Extract to read Start Marker

Shortly after the war ended in 1945 Thomas Mann, wrote the following concerning literature published in German during the 12 years of Nazi dictatorship.
"It may be superstition, but in my eyes books that could be printed at all in Germany from 1933 to 1945 are less than worthless and ought not to be touched. They are impregnated with the smell of blood and disgrace. They ought all to be pulped."
Was Mann correct? Was everything published in the Third Reich worthless? Was it possible to make a living as writer and maintain a shred of integrity? Of course, I am familiar with the works of the exiled writers - from Mann to Brecht to Lion Feuchtwanger and many others. But what of the writers who didn't - or couldn't - leave Germany during that terrible period? That is subject of Anatol Regnier's fascinating book "Jeder schreibt für sich allein" - a riff on Hans Fallada's novel "Jeder stirbt für sich allein" (1947).
Regnier follows a number of writers starting with the Nazi seizure of power in 1933 to the postwar period. And things weren't quite as black and white as Thomas Mann saw them. There were gradations of collaboration with the Nazi regime. There were craven opportunists and mediocre talents such as Hans Johst, who entertained close ties with Goebbels and other Nazi officials as a chance to advance his career. Others, such as Gottfried Benn - perhaps the greatest lyric poet of his generation - enthusiastically embraced the nationalist-socialist "revolution" as a victory of the German Geist, but quickly became disillusioned and retreated into his medical practice. More typical, perhaps, was Erich Kästner - a beloved childrens' author - who witnessed his books being burned by the Nazis, but decided to remain in Germany for family reasons. Kästner managed to publish a couple of apolitical novels and the Nazis permitted him to write the screenplay for a prestige movie production (Münchhausen) under a pseudonym
Regnier closely follows the career of two writers in particular: the poet and novelist Ina Seidel and bestselling novelist Rudolf Ditzen, whose pen name was Hans Fallada. Fallada's novel Kleiner Mann, was nun? (1932) depicted the fall of the middle class during the Weimar Republic - and was such a huge success that it was made into a Hollywood feature film. Fallada's writing was initially denounced by the Nazis and the Gestapo even briefly imprisoned him. But he kept writing and even agreed to certain revisions of his texts required by the Nazi censors. His 1937 novel Wolf unter Wölfen was a success and caught the attention of Goebbels, who commissioned Fallada to write an anti-Semitic novel (never completed). Shortly before his death after the war ended Fallada was able to finish what is perhaps the best work of fiction about everyday life under the Nazi dictatorship - "Jeder stirbt für sich allein - which as recently as 2010 was a best seller in the UK under the title of Alone in Berlin. Ina Seidel was a popular novelist and poet during the Weimar Republic and her 1932 novel Das Wunschkind was a huge bestseller. She was a passionate supporter of the Nazis, and was one of 88 writers who signed the Vow of Total Loyalty ("Gelöbnis treuester Gefolgschaft") to the Führer. Her poem celebrating Hitler's 5oth birthday was widely published in newspapers and magazines. After the war, Ina Seidel was able to rehabilitate herself and even today there are schools and streets in Germany bearing her name.

Extract to read End Marker

Task item -
Answer these questions from the text on writers in Nazi Germany:
1. Books printed in Germany during which years did Thomas Mann call "less than worthless"?
2. For which movie production did the Nazis permit Erich Kästner to write the screenplay?
3. How many writers signed the Vow of Total Loyalty to the Führer?
The records that come next are from a separate source and have no connection to this text.

Provided material Start Marker

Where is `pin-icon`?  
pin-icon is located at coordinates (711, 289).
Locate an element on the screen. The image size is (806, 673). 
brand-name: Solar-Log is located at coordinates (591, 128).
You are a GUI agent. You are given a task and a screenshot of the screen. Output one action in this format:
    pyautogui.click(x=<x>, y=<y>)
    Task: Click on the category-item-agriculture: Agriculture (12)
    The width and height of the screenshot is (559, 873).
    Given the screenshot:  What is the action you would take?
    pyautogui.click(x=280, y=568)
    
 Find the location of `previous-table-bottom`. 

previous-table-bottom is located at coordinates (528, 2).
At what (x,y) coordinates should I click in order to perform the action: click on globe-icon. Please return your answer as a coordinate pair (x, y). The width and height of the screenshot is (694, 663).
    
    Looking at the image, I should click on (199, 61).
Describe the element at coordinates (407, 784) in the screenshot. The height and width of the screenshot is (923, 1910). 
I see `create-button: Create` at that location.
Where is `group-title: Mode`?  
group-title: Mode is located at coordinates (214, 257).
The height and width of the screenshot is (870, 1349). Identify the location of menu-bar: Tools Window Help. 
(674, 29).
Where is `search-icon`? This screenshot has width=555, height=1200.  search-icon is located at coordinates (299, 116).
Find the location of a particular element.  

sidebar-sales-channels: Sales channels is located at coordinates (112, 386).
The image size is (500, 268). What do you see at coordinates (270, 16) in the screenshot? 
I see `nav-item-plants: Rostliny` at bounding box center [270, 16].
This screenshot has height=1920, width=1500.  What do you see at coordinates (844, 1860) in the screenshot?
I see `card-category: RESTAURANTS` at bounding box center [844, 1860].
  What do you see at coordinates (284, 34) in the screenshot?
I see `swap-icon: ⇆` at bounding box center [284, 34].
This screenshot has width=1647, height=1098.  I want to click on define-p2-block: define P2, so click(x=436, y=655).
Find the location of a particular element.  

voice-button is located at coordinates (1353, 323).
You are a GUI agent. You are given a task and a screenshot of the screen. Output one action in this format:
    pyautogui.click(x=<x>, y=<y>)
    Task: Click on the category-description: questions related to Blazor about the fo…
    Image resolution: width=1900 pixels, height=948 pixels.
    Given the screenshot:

Provided material End Marker

Reply to the task -
1. 1933 to 1945
2. Münchhausen
3. 88